On the wall outside a restaurant in southern Hamtramck, larger-than-life Yemeni faces gaze out at the neighborhood, their piercing eyes painted with people in their pupils.

The mesmerizing 80-foot-wide by 16-foot-tall mural in one of Michigan’s most diverse cities is a striking addition to the landscape of a place that has long been the home of immigrants from around the world.

Not too long ago, Hamtramck was known as a Polish enclave, but the city’s biggest immigrant group today is from Yemen, according to U.S. Census figures. To reflect that diversity, the community group One Hamtramck commissioned the mural this year to depict the Yemeni-American community. It was finished last week after a month of painting.

Dearborn has a couple of indoor murals of its Arab-American community, and there are outdoor murals in Hamtramck and southwest Detroit that depict Polish Americans and Mexican Americans. But this is thought to be the first outdoor mural in Michigan showcasing an Arab-American community.

Painted on the side of Sheeba Restaurant, it features a farmer with a yellow turban, a young girl with part of her face covered in fabric that matches the sky and a woman wearing a hijab who looks across Jos. Campau, a commercial street running through Hamtramck.

“She’s looking at the future with determination,” said Dasic Fernandez, 27, a New York City artist originally from Chile. “The mural is kind of like a cycle of life. It talks about moving, immigrating. It talks about energy. It talks about freedom, about many things at the same time.”

Fernandez, who has painted a couple of murals on the side of Hacienda Mexican Foods in southwest Detroit, first came to the city for the U.S. Social Forum in 2010, which featured activist groups from across the U.S. His work often depicts people with part of their faces covered, finding a link between protesters and Muslim women who also cover part of their heads.

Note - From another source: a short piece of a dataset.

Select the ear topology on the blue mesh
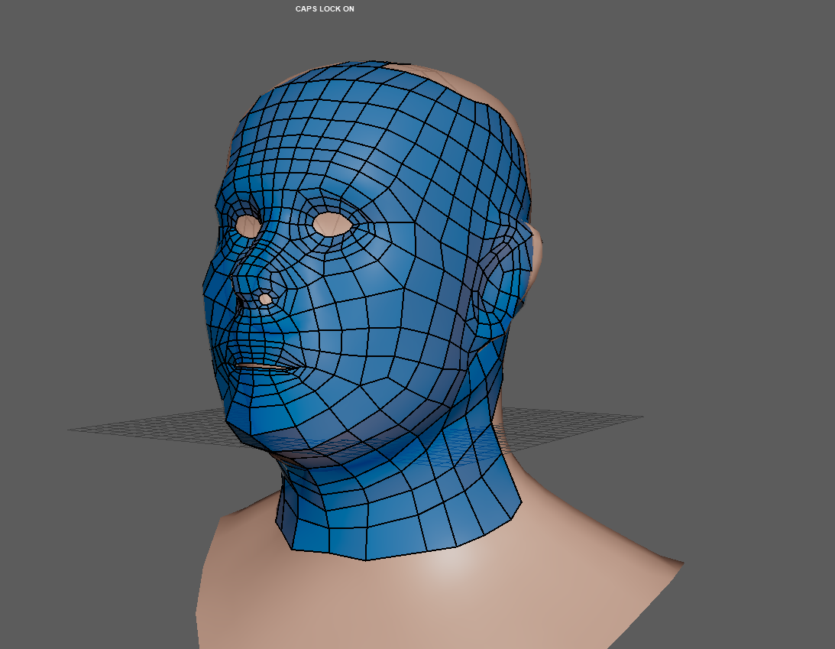 point(500,279)
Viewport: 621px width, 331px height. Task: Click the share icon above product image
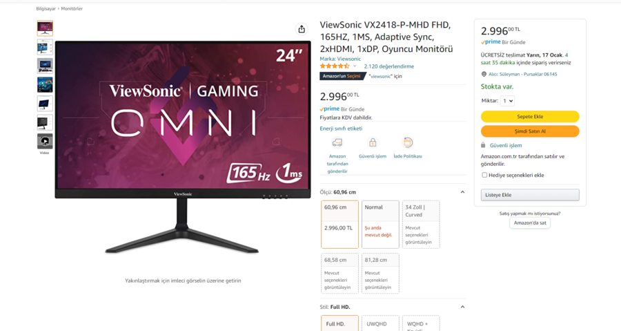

He recently finished a mural in Chicago of the late Black Panther leader Fred Hampton.

Fernandez spent time listening to Yemeni Americans in Hamtramck. There was debate over what would work best. Some conservatives in the community opposed the mural’s design because they thought that depicting humans would violate Islamic guidelines about art. But many others supported it, said Bill Meyer, who organized the mural project.

The Arab American and Chaldean Council in Lathrup Village paid for a quarter of the $20,000 project, which is still seeking sponsors.

“We wanted to counter the stereotypes of Arabs,” Meyer said. “Arabs have a rich culture and have made a lot of contributions to America.”

About 24% of Hamtramck is of Arab descent, most of them from Yemen. Though Polish immigrants used to predominate, they are now the fourth largest immigrant group after Yemenis, Bangladeshis and Bosnians, according to census figures.

Yemeni motifs are woven throughout the mural, from historic buildings in the Arab country to Socatra trees unique to Yemen that look like mushrooms at a distance. The farmer’s turban has Yemeni buildings that float across the girl’s clothing and then transform into the trees that make up the woman’s hijab.

Walking around the mural on a recent afternoon were Yemeni women who wore Islamic garments that revealed only their eyes, like the girl in the mural.

“The fabric is a very important element,” Fernandez said. “Nature and people are composed of the same elements.”